Europe to loosen coronavirus measures starting in March
Several European countries are starting to loosen coronavirus measures at the beginning of March after months of lockdowns.
Germany, on Feb. 10, extended its coronavirus lockdown to March 7 due to concerns about highly contagious variants after Chancellor Angela Merkel’s met with premiers of 16 federal states via videoconference.
They agreed on a plan for a careful and gradual relaxation of measures beginning early next month.
In states with low infection rates, schools and daycare centers will reopen but with strict hygiene and physical distancing rules.
Hair salons will be allowed to reopen on March 1, provided they follow strict hygiene and safety protocols.
Merkel and the premiers set a goal of reducing infections to a maximum of 35 cases per 100,000 people in a seven-day period to ease restrictions in the federal states.
Prime Minister Boris Johnson set out a four-stage plan on Feb. 22 for easing restrictions across England to gradually reopen the nation following three months of closure.
Stage one will involve the reopening of all schools on March 8 and the resumption of sports and outdoor activities where up to two people will be allowed to meet in an outdoor setting.
March 29, outdoor gatherings of up to six people or two households will be allowed, including gatherings in private gardens.
Stage two will see major sectors of the economy reopening on April 12, including non-essential retail businesses such as hairdressers, museums and libraries. Restaurants and pubs offering outdoor entertainment will also reopen indoor leisure centers such as swimming pools and gyms.
Abolishing the “rule of six,” stage three will begin May 17, where up to 30 people will be allowed to gather outside and two households can mix indoors. Cinemas, hotels, the performing arts and sporting events will reopen with the observance of social distancing.
Stage four will see legal restrictions on social contact removed on June 21, with the remaining sectors of the economy reopened. These include nightclubs, funeral processions and weddings.

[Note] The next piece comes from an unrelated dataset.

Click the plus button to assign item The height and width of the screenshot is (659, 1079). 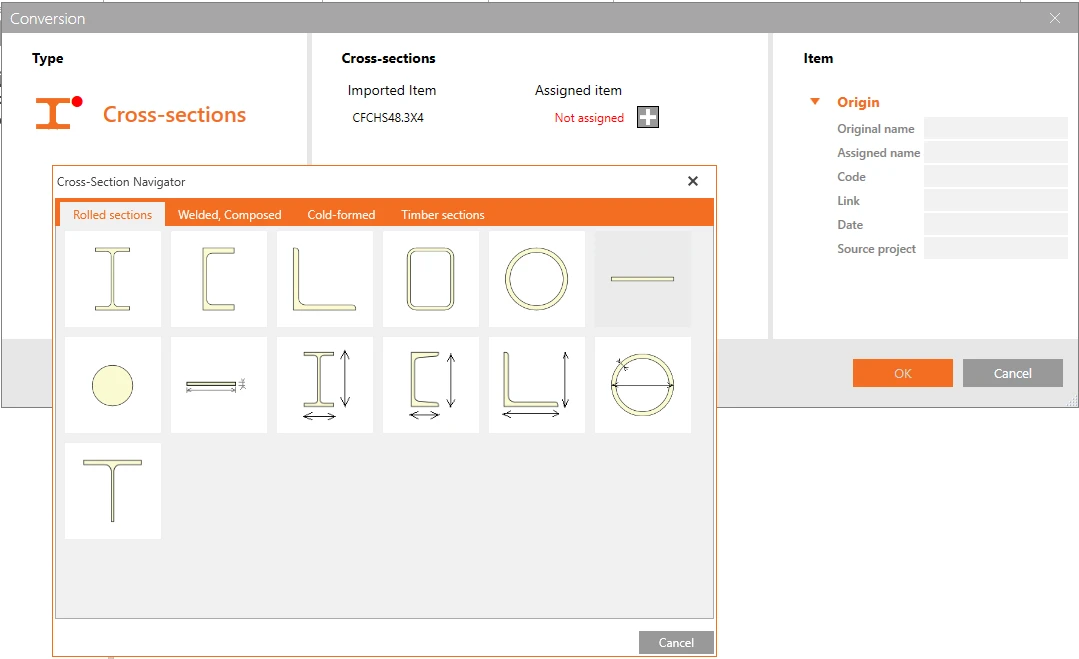(x=648, y=117)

Four conditions must be met at each phase: the vaccination program continuing as planned, evidence showing vaccines are sufficiently reducing deaths and hospitalizations, infection rates that do not risk a surge in hospital admissions, and new mutations that do not change the dynamic of lifting the lockdown.
The Netherlands will loosen some restrictions, but a nighttime curfew was extended for another three weeks.
High school and secondary school students will begin in-person education on March 1 on a part-time basis. But universities will continue online education.
Hairstylists, beauticians and some massage providers will be allowed to go back to work on March 3.
But some serious rules will still apply to the public. Shops will open, but customers will have to make an appointment four hours before a visit and stay at a shop no more than 10 minutes. Shops will also only be allowed to host two customers per floor.
Bulgarian Prime Minister Boyko Borisov announced on Feb. 24 that restaurants would be opened on March 1 and places of entertainment will be opened on April 1.
Stating that the service sector will be reopened in accordance with health measures, Borisov argued that the pandemic is not felt much in the country anymore.
On the other hand, social distancing and wearing masks will continue to be compulsory on public transportation and indoor areas.
Measures in Spain differ between regions depending on the number of new cases and occupancy rates in hospitals.
As a result of dropping infections, most regions have already started to relax restrictions.
The regional government of Madrid announced on Feb. 17 it was relaxing a curfew despite having one of Spain’s highest infection rates.
Since the first wave, the region avoided closing bars or restaurants, whereas most other regions have shut them down or limited them to outdoor-only. Nightclubs and large concert venues also remain open, although dancing is technically forbidden.
Italian Health Ministry and the Higher Health Institute (ISS) said Friday the general COVID-19 risk situation has deteriorated in Italy for the fourth consecutive week and new measures are needed to decrease contagion in a weekly report, according to the Italian news agency ANSA.
Meanwhile, in France, the coronavirus situation has deteriorated in the past few days and “about half” of those who have been infected contracted the UK variant, as per the announcement of French Prime Minister Jean Castex on Thursday.
As a result, authorities are introducing new strategies to fight the virus, including enabling family doctors to vaccinate and widening weekend lockdowns in the worst affected regions.
France recorded a high number of daily infections Wednesday, with 31,159 cases -- the first time since November with that name cases.
Weekend lockdown will be enforced this week in Nice and Cannes, bordering Italy, as well as Dunkirk in the north across the English channel.